■ **LISTED ENTRIES**:
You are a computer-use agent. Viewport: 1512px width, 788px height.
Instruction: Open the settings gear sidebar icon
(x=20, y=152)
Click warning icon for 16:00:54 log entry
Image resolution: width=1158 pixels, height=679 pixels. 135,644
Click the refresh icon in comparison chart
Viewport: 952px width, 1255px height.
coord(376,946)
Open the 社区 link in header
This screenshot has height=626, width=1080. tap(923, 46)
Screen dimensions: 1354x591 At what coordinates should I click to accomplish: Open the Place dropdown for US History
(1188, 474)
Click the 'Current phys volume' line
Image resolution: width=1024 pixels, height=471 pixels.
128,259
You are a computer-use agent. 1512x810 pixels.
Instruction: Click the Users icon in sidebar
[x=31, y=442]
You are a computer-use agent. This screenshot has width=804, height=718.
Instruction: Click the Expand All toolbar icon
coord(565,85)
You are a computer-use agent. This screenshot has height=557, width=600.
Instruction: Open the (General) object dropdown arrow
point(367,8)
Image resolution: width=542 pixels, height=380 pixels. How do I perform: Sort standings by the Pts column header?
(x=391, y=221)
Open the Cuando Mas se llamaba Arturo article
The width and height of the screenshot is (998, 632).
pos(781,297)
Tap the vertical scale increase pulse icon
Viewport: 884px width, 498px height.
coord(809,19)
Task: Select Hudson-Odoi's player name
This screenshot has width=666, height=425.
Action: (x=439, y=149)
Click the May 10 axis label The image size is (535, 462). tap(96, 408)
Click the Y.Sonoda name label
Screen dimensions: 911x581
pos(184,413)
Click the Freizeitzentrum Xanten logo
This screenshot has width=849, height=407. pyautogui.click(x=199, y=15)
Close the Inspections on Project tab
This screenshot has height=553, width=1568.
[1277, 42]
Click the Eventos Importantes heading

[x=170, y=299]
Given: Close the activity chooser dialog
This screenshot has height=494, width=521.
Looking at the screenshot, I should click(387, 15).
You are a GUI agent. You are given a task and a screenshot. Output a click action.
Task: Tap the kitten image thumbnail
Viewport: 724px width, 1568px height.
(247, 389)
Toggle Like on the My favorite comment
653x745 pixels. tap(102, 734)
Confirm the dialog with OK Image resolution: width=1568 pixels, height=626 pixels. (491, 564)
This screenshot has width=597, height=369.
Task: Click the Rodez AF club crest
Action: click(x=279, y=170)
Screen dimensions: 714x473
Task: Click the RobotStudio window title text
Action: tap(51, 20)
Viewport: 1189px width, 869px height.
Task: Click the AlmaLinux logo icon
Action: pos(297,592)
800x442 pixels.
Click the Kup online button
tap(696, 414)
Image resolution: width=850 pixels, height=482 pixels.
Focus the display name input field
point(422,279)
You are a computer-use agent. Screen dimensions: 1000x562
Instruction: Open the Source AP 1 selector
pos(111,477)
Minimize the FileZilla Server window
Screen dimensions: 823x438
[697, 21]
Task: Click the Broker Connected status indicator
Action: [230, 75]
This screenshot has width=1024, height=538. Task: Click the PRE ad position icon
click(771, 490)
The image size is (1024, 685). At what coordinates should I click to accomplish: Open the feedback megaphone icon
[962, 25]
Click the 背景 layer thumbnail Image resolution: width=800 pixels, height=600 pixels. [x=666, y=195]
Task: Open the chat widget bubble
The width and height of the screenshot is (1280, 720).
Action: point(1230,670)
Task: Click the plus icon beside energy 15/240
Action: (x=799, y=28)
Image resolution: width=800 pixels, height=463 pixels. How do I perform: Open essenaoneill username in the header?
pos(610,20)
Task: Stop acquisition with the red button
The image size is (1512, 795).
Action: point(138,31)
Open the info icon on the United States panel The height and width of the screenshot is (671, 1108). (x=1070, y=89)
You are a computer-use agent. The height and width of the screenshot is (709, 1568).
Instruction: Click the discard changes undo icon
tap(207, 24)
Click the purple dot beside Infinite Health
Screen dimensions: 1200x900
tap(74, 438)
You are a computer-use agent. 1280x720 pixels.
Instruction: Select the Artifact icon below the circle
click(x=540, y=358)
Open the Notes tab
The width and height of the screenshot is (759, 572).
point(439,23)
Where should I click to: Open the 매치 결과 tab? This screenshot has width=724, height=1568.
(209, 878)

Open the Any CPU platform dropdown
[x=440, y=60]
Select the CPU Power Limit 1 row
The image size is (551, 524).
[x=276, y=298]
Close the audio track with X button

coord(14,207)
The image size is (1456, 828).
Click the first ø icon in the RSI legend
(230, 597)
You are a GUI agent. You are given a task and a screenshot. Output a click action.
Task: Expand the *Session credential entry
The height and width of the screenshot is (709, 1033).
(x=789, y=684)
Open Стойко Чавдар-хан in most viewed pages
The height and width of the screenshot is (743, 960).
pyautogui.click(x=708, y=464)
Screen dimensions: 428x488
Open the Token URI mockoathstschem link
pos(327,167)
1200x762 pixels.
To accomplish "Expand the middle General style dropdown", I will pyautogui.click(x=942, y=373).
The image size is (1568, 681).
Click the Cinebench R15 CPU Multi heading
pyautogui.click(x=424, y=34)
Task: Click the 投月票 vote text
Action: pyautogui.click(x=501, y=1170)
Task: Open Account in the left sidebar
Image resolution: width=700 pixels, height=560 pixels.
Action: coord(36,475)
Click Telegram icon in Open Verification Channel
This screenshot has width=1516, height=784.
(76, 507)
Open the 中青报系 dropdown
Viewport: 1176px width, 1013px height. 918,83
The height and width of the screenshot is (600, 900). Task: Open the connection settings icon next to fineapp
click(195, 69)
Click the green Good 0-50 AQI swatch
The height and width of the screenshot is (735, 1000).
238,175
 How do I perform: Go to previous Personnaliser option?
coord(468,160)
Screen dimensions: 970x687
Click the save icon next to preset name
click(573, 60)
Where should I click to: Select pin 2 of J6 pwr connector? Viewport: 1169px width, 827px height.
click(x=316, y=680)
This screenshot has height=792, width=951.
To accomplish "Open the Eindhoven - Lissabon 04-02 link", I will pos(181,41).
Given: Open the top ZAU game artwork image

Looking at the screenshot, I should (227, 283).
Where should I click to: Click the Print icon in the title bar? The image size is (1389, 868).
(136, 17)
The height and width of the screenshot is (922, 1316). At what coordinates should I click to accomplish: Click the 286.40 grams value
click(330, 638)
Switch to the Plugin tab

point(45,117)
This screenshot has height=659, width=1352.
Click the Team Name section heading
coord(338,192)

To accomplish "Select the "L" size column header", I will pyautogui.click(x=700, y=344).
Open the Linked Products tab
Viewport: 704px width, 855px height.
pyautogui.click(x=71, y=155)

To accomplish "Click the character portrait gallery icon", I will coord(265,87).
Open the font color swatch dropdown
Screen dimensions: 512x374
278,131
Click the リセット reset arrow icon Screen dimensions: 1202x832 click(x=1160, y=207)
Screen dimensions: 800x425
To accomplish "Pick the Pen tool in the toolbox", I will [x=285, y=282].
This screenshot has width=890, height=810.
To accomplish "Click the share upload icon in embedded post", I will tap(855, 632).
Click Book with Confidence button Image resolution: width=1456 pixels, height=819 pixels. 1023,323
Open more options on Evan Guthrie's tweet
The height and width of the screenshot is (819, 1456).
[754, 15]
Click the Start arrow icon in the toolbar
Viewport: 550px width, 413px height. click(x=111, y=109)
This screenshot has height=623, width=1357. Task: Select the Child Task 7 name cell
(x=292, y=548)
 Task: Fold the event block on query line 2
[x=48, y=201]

■ **TASK INSTRUCTIONS**: From the material above, set down exactly the lines starting at the one with "800x442 pixels." and ending at the one with "Minimize the FileZilla Server window", end lines included.

■ **EXERCISE RESULT**:
800x442 pixels.
Click the Kup online button
tap(696, 414)
Image resolution: width=850 pixels, height=482 pixels.
Focus the display name input field
point(422,279)
You are a computer-use agent. Screen dimensions: 1000x562
Instruction: Open the Source AP 1 selector
pos(111,477)
Minimize the FileZilla Server window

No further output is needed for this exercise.